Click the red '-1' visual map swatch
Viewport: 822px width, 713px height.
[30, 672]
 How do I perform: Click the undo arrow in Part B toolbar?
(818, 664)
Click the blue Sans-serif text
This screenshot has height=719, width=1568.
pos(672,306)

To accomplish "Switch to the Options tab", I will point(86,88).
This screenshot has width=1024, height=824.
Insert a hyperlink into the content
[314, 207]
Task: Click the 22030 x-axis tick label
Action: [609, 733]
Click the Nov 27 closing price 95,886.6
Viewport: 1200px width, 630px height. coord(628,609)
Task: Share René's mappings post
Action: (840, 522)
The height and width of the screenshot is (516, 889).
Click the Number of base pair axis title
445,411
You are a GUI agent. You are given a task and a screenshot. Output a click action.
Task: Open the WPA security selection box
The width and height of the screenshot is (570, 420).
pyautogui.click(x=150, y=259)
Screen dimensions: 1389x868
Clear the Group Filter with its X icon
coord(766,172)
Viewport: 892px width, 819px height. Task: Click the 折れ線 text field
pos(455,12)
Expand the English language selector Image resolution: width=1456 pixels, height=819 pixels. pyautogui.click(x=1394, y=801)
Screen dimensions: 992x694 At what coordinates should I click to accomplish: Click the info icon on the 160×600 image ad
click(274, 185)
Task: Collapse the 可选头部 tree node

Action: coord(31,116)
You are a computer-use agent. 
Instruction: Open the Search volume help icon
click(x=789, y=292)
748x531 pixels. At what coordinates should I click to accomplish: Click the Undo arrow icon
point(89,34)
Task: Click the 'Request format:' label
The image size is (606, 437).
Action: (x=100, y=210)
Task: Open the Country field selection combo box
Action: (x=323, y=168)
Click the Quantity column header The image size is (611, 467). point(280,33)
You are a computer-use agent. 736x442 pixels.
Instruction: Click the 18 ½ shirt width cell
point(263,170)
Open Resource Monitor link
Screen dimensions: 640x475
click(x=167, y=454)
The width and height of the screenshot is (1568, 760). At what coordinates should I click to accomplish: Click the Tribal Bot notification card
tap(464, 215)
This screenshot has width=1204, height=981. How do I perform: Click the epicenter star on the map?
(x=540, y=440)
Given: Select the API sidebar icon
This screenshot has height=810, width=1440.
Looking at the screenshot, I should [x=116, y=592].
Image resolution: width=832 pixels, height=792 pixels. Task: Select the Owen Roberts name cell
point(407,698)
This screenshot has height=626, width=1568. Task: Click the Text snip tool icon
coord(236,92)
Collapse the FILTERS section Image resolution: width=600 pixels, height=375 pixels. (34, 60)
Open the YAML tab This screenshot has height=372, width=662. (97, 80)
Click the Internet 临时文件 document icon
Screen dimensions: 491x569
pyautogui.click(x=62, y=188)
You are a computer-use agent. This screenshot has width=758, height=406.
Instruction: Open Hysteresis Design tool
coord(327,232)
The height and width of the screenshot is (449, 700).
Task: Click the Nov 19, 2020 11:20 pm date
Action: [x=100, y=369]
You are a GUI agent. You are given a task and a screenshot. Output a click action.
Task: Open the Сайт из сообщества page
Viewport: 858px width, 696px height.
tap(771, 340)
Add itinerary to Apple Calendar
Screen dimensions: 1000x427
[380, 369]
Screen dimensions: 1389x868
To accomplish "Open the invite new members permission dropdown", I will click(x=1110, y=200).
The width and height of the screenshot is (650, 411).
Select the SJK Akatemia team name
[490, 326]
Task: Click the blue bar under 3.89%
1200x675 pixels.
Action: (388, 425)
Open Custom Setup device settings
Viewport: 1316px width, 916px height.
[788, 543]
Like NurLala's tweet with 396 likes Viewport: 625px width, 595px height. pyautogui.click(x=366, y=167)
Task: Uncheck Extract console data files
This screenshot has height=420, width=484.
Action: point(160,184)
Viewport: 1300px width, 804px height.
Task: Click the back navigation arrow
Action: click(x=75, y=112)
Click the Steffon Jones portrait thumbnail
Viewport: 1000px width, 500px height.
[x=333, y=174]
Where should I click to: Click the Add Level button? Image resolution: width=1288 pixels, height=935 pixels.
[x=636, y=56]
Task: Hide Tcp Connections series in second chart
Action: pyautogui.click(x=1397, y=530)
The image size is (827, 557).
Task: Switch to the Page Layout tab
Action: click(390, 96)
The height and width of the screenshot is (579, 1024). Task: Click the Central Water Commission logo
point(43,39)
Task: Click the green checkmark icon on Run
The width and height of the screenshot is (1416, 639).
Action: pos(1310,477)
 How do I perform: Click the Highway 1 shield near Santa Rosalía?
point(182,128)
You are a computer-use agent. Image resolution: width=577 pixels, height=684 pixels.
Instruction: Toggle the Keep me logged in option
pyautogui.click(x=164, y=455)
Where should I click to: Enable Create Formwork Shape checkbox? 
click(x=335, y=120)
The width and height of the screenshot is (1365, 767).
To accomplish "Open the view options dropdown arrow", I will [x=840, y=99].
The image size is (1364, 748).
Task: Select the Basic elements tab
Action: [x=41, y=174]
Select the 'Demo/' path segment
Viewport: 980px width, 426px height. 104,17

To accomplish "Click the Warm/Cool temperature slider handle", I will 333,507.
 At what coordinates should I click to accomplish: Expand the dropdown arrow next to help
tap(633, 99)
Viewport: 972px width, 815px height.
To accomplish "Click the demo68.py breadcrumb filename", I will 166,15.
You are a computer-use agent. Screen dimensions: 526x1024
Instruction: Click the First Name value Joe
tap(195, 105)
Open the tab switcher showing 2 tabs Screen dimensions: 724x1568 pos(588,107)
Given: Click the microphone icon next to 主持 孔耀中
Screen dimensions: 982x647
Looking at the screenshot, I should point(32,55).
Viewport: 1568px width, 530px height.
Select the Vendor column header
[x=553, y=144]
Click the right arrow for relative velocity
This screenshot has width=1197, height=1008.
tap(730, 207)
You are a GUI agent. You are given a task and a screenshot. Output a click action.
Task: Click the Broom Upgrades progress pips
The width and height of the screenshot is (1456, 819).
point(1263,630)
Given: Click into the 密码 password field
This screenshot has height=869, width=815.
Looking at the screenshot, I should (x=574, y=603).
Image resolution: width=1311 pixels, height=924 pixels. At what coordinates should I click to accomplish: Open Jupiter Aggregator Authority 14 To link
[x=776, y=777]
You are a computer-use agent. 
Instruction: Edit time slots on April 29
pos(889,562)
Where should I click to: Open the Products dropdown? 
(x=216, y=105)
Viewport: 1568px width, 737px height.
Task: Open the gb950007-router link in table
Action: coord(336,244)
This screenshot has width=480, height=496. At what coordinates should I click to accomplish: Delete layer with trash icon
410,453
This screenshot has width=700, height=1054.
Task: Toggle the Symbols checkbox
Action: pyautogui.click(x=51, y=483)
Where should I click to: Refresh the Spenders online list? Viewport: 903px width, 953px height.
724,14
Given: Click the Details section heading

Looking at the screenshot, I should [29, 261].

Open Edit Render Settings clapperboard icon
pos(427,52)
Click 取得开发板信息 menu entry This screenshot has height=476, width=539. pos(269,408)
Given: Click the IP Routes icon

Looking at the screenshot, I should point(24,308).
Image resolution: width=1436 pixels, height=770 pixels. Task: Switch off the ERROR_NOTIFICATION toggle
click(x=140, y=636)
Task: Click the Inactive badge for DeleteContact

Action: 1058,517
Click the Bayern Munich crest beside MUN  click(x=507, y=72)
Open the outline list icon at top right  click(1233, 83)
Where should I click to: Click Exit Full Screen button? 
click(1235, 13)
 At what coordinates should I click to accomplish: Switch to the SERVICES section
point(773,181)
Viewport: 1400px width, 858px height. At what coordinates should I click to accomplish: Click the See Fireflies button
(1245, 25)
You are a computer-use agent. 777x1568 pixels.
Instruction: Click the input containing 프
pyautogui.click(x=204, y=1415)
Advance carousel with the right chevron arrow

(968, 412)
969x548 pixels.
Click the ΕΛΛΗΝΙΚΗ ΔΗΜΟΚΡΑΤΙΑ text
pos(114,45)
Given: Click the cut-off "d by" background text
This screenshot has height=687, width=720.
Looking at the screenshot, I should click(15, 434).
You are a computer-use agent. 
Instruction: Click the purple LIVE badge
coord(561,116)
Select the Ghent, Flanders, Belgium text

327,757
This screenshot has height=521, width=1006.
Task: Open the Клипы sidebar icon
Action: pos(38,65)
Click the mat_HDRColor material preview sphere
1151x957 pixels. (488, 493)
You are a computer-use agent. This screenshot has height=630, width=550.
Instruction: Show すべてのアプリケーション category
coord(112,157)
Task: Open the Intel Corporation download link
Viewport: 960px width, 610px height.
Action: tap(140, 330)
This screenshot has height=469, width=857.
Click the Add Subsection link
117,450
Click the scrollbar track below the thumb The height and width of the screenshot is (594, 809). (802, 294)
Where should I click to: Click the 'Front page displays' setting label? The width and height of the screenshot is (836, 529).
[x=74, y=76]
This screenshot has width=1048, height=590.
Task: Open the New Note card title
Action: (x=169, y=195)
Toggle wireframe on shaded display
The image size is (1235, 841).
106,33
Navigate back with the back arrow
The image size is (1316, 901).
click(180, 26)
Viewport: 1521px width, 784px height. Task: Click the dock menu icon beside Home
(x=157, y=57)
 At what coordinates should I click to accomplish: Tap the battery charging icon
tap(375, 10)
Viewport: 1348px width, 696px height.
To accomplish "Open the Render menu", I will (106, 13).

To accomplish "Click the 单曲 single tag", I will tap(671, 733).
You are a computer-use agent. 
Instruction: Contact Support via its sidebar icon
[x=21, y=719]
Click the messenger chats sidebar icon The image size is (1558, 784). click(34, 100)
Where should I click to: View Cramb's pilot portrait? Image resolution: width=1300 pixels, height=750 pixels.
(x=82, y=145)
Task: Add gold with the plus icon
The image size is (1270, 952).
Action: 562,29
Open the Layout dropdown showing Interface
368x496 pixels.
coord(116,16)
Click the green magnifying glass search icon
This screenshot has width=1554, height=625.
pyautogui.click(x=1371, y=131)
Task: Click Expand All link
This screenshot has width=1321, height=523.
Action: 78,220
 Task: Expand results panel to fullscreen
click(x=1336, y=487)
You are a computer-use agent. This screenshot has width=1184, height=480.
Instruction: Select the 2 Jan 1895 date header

To do:
Reproduce the part of the items that opens with the first line of the items and closes with the line containing "I will point(86,88).", including both of those lines.

Solution below:
Click the red '-1' visual map swatch
Viewport: 822px width, 713px height.
[30, 672]
 How do I perform: Click the undo arrow in Part B toolbar?
(818, 664)
Click the blue Sans-serif text
This screenshot has height=719, width=1568.
pos(672,306)

To accomplish "Switch to the Options tab", I will point(86,88).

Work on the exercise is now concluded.